Le notaire avertira aussi le disposant et le bénéficiaire des risques fiscaux du don manuel. En ce qui concerne la différence de traitement entre don manuel et obligation d’entretien ou présent d’usage, le droit fiscal a également son mot à dire. L’enfant bénéficiant du versement de type présent d’usage ou obligation d’entretien ne sera pas taxé par le service de l’enregistrement. En revanche celui bénéficiant du don manuel d’une valeur équivalente sera soumis à l’impôt s’il dépasse les abattements prévus par la loi. Même si aucun droit n’est dû suite au versement du don, l’abattement général ou l’abattement spécifique somme d’argent sera entamé. En cas de nouvelle donation ou d’ouverture de succession dans le délai de rappel fiscal de 15 ans, l’abattement déjà entamé par le don manuel sera potentiellement consumé en intégralité, générant ainsi des droits à payer auprès de l’administration fiscale pour le surplus.

Il existe une autre conséquence fiscale au don manuel de somme d’argent si ce dernier est réalisé dans le secret. Les dons de sommes d’argent qu’ils soient manuels ou notariés bénéficient d’un abattement spécifique suivant certaines conditions notamment d’âge et de lien de parenté. Cet abattement d’une valeur de 31 865 euros à ce jour, n’est utilisable qu’en cas de déclaration à l’administration fiscale dans le délai d’un mois maximum suivant le don. Il sera également fondamental de bien préciser sur le formulaire qu’il s’agit d’un don exceptionnel de somme d’argent (art. 790 G CGI). Le donataire qui a reçu le virement ou le chèque de façon clandestine ne pourra pas bénéficier de cet avantage. Dès lors, la découverte a posteriori de ce don déclenchera la taxation sur l’abattement légal de 100 000 euros. Il ne sera plus possible de bénéficier de l’abattement supplémentaire spécifique dons exceptionnels de sommes d’argent de 31 865 euros. Il y aura donc perte d’un avantage fiscal significatif.

De plus, la révélation du don postérieurement à la date de la tradition générera également d’autres conséquences fiscales.

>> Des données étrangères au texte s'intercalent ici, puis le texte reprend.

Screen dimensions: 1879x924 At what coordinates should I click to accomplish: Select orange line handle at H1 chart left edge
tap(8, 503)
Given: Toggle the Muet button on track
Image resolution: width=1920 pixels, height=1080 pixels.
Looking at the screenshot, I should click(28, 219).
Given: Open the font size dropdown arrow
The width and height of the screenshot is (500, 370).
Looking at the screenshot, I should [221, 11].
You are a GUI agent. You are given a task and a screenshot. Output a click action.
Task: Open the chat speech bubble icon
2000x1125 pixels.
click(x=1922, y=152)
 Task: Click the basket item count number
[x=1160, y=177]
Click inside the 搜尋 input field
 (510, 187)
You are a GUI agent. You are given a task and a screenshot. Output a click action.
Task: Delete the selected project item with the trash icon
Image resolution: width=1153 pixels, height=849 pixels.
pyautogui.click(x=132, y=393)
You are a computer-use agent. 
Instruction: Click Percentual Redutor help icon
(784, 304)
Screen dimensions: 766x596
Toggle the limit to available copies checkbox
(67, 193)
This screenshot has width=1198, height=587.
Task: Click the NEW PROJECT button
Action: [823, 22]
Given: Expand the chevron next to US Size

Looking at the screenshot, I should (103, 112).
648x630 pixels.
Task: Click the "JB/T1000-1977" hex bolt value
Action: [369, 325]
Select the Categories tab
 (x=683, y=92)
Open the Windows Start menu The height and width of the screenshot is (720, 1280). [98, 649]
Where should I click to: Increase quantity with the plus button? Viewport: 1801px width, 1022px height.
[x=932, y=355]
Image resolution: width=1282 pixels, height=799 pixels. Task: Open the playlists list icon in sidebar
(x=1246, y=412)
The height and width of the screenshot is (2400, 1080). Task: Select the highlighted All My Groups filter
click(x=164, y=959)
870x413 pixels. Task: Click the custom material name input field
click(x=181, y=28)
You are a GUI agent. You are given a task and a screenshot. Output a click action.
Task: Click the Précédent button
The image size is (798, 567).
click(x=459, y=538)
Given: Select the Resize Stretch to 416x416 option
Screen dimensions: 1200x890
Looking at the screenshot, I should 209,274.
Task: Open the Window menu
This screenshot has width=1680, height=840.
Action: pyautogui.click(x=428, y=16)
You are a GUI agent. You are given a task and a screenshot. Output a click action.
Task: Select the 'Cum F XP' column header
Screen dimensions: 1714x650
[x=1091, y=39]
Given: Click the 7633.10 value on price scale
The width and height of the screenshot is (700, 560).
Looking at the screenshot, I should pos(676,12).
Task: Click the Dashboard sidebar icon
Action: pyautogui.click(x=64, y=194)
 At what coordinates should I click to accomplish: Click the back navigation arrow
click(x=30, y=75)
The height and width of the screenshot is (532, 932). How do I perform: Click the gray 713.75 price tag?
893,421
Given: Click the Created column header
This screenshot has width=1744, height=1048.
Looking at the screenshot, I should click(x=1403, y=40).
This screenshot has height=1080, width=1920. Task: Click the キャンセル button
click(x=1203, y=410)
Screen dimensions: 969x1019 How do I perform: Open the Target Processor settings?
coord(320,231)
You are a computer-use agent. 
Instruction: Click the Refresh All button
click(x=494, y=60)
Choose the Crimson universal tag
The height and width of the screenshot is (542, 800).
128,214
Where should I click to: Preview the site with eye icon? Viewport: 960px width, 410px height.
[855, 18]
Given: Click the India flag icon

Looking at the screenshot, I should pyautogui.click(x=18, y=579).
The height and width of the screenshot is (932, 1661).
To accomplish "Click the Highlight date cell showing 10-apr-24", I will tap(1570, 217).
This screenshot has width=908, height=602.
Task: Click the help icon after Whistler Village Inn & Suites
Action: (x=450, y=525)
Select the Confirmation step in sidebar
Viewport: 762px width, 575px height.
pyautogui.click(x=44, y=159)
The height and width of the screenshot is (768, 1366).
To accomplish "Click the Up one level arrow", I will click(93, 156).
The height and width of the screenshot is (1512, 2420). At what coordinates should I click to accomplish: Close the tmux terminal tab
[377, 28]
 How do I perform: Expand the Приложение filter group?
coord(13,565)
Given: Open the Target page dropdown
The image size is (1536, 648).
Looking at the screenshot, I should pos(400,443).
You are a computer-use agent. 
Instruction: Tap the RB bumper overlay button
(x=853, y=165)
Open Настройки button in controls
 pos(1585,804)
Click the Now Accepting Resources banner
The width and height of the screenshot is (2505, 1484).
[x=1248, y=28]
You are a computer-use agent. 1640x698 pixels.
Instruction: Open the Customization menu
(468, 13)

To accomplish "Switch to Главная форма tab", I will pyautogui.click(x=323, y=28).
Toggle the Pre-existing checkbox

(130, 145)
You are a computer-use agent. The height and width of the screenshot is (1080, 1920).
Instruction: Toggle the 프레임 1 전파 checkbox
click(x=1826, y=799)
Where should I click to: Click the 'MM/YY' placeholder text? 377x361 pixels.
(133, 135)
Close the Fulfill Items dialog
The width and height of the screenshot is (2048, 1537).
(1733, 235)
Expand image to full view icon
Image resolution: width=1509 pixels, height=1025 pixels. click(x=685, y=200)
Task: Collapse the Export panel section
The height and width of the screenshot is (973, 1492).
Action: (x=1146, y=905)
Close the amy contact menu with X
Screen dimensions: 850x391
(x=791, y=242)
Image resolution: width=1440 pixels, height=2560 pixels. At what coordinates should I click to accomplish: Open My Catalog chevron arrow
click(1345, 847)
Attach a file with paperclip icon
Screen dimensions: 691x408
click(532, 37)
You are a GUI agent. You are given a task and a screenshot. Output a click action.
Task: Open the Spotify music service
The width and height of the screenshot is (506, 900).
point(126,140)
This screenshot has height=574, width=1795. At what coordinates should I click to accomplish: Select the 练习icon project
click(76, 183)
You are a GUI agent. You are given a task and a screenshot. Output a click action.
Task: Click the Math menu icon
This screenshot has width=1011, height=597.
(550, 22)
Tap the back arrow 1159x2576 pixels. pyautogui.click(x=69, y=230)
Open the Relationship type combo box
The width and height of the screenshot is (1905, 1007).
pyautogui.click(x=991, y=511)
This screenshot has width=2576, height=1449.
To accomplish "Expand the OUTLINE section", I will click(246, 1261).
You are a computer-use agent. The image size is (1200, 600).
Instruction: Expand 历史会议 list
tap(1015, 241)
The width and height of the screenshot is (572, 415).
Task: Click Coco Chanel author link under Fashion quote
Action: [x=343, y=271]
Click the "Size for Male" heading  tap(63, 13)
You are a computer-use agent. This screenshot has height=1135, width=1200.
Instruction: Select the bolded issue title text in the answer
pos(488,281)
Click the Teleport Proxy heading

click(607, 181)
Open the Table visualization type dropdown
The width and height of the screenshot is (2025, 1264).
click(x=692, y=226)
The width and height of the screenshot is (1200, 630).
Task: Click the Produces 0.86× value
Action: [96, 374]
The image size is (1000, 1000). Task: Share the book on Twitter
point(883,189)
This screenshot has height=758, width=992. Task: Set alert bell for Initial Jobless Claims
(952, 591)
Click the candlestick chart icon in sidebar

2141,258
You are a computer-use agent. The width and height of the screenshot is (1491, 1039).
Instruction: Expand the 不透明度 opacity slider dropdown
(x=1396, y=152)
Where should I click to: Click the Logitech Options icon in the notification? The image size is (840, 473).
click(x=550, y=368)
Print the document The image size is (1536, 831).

La date de la prise en compte du don ne sera pas celle de la remise de la chose mais bien la date de la révélation à l’administration fiscale. Le fait générateur de l’impôt prend naissance au jour de la révélation, que cette révélation soit spontanée, par reconnaissance judiciaire ou suivant découverte par les héritiers postérieurement au décès. Si le don a eu lieu 20 ans avant la révélation, et que cette révélation a lieu au jour du décès du disposant, le donataire subira à la fois le rapport civil et possiblement la peine du recel successoral, mais également le rappel fiscal à la date du décès. Ne pouvant bénéficier du renouvellement de l’abattement tous les 15 ans, il perdra le bénéfice des premiers 100 000 euros et sera ainsi taxé le jour du décès de son auteur sur le montant de sa donation ainsi que sur la part reçue dans la succession du disposant. Le cumul des deux montants accroît le risque de payer des droits de succession. Le disposant, en voulant avantager l’un de ses présomptifs héritiers, risque en définitive de le pénaliser lors de son décès. 

Afin d’éviter les nombreux écueils du don manuel tout en profitant pleinement des avantages de la transmission anticipée, il est opportun et utile de se rapprocher de son notaire. Celui-ci pourra aiguiller les parents sur la meilleure stratégie à adopter compte tenu de leur situation patrimoniale et familiale.